Whilst years of widespread use attest to the safety in adults of both aspirin and paracetamol (8), the issue of side-effects is not unimportant. Adverse events causally attributed to treatment were not rare in this study (reported by 3.9–7.2% of subjects on aspirin, 4.5–5.7% on paracetamol and only 1.8% on placebo), but they were not dose-related for either drug. There is widespread awareness of the potential in some people for gastric intolerance to aspirin, and gastrointestinal adverse events were likely to be considered treatment-related. They were more common on aspirin than on paracetamol or placebo, and probably the differences were real, but again they were not dose-related. There are a few people who would probably better avoid aspirin for this reason, and, of course, there are well-known contra-indications to aspirin that rule out its use in a few others. Although it was not an objective, this study provides support for the use of paracetamol 1000 mg in episodic TTH by these people.

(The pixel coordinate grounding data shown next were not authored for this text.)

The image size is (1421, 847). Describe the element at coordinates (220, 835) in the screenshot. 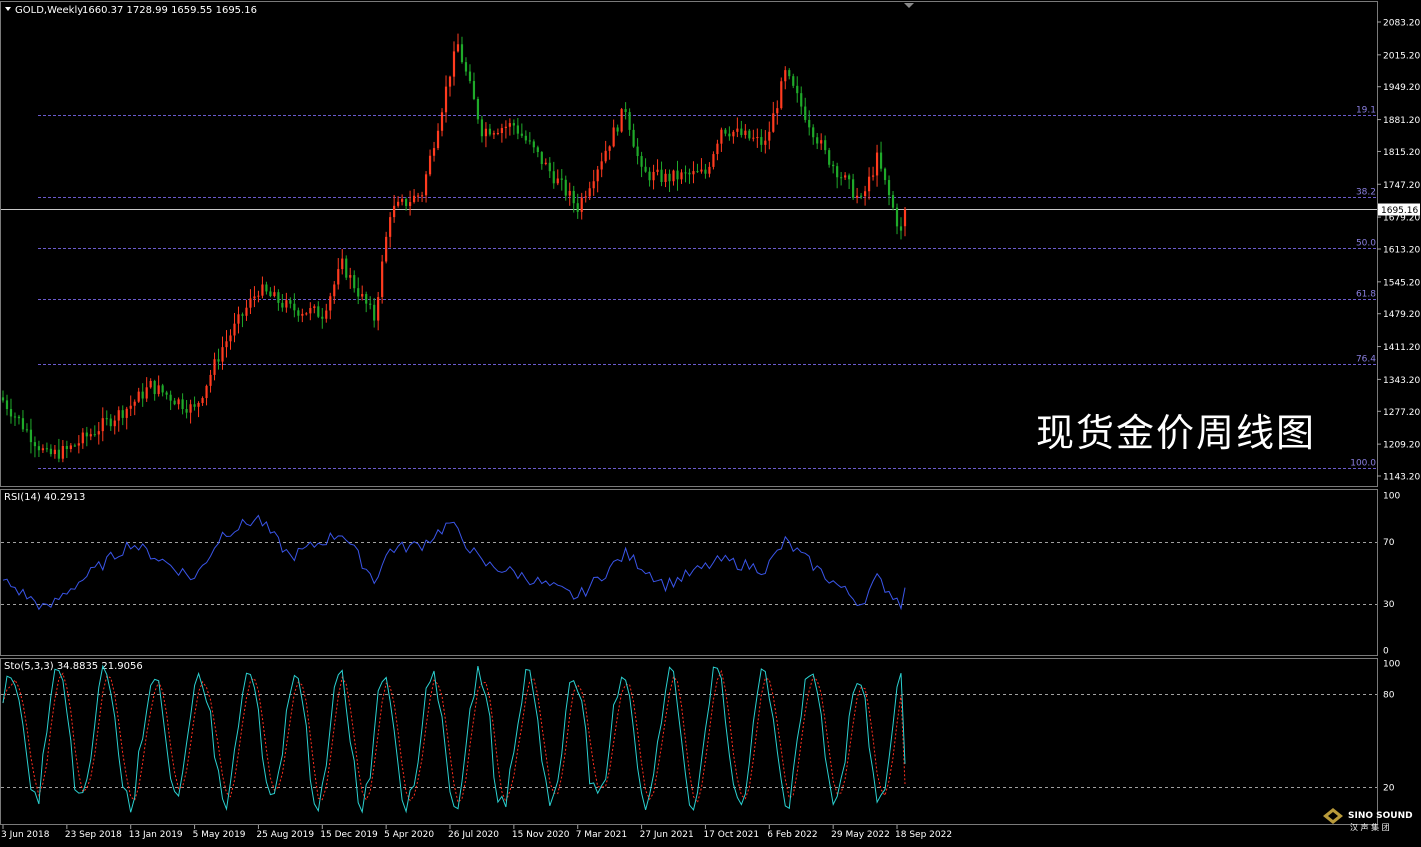

I see `date-tick-label: 5 May 2019` at that location. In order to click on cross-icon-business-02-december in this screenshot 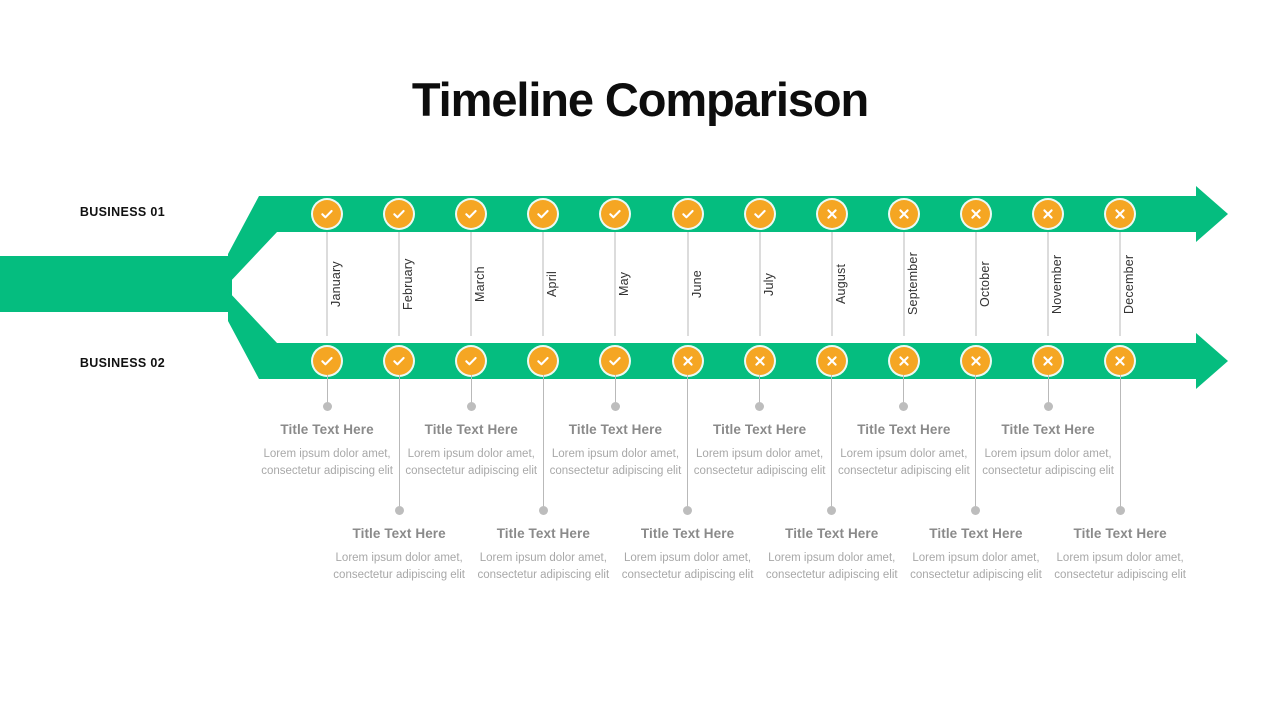, I will do `click(1120, 361)`.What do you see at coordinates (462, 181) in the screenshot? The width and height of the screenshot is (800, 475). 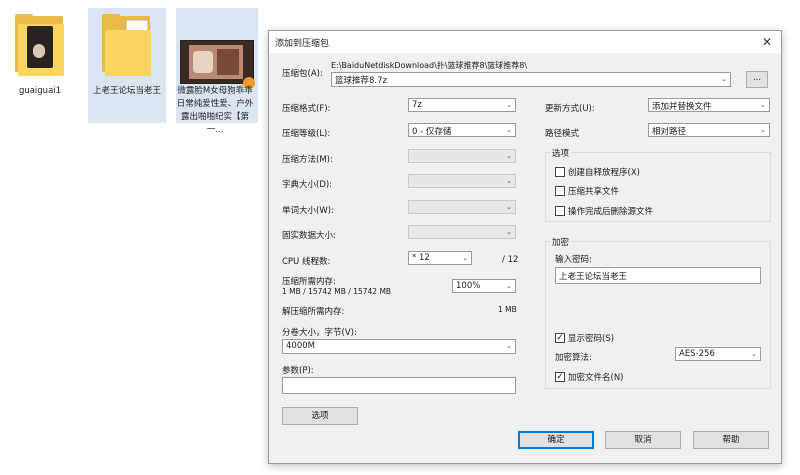 I see `dict-select: ⌄` at bounding box center [462, 181].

Aspirin tablets are marketed in standard strengths of 500 mg in most European countries, with a recommended dose of 1–2 tablets, and 300 mg in the UK, Ireland and Australia, with 2 tablets recommended (3 for migraine) (9, 10). Paracetamol is marketed mostly in tablets of 500 mg, again with 1–2 tablets recommended for headache treatment. Therefore, doses investigated in this study covered those that are standard, whilst paracetamol 500 mg was confirmed to be generally subtherapeutic.

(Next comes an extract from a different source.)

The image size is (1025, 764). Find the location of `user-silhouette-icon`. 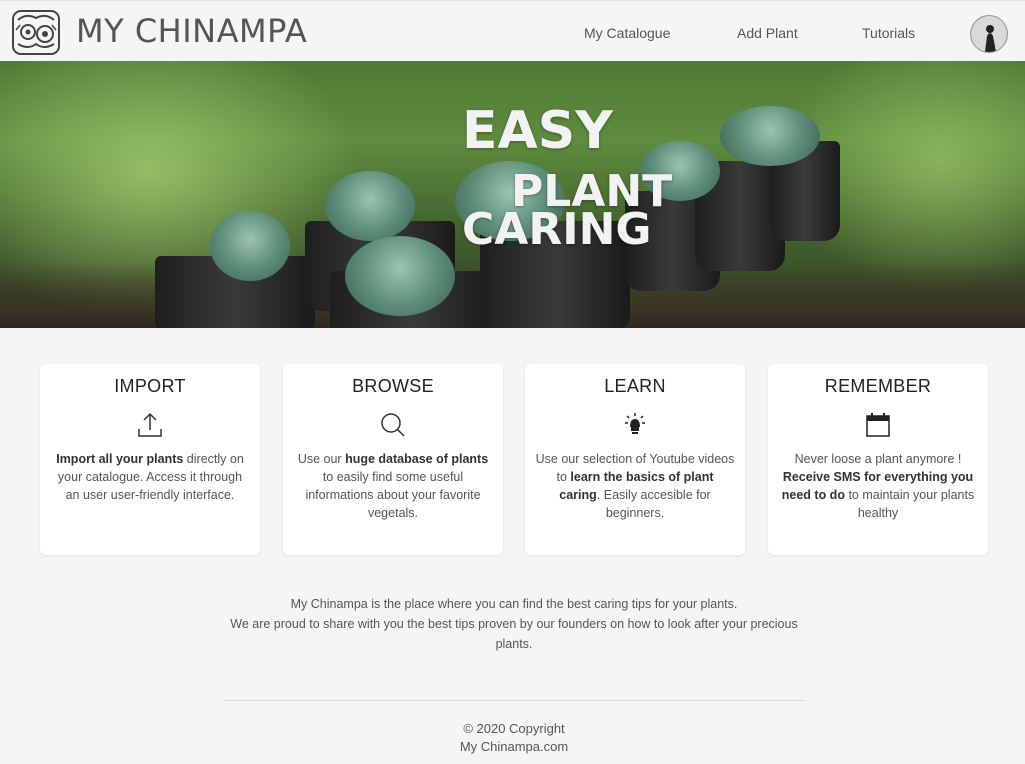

A surprising incidental finding was the duration of functional impairment attributed to episodic TTH by the 311 subjects (57.4% of the total) who both reported functional impairment at baseline and recorded its duration. Whilst data were highly skewed, with durations of up to 54 h recorded, nonetheless at least 28% of all subjects apparently remained functionally impaired to a recognizable degree in their own minds for 9.4 h (median in the 311; mean 11.9 h) after treatment, even with rescue medication allowed. Undoubtedly the nonresponders (33% overall on the principal efficacy analysis) essentially account for this, and it must be remembered that entry criteria to the trial required at least moderate headache (subjectively judged) at the time of taking study medication. An obvious question, however, is whether the sample was inadvertently polluted by cases of migraine. This possibility cannot be excluded, especially since the IHS diagnostic criteria for migraine (which recruited patients must fail) are intentionally specific rather than sensitive (1); but we believe it to be extremely unlikely that large numbers of patients were misdiagnosed and certainly not 28%. The conclusion is that, in a substantial subset of people with episodic TTH, the condition is disabling.
One implication of the outcome of this study is that future trials of drugs in moderate-to-severe episodic TTH, whether placebo-controlled or not, should use aspirin as an active comparator.
Conclusions
Aspirin 1000 mg, and perhaps to a lesser extent aspirin 500 mg and paracetamol 1000 mg, are effective in treating moderate and severe episodic TTH. The placebo-response rate is high in this condition, which is self-limiting. Nonetheless, functional impairment appears to persist for many hours in a substantial minority of people.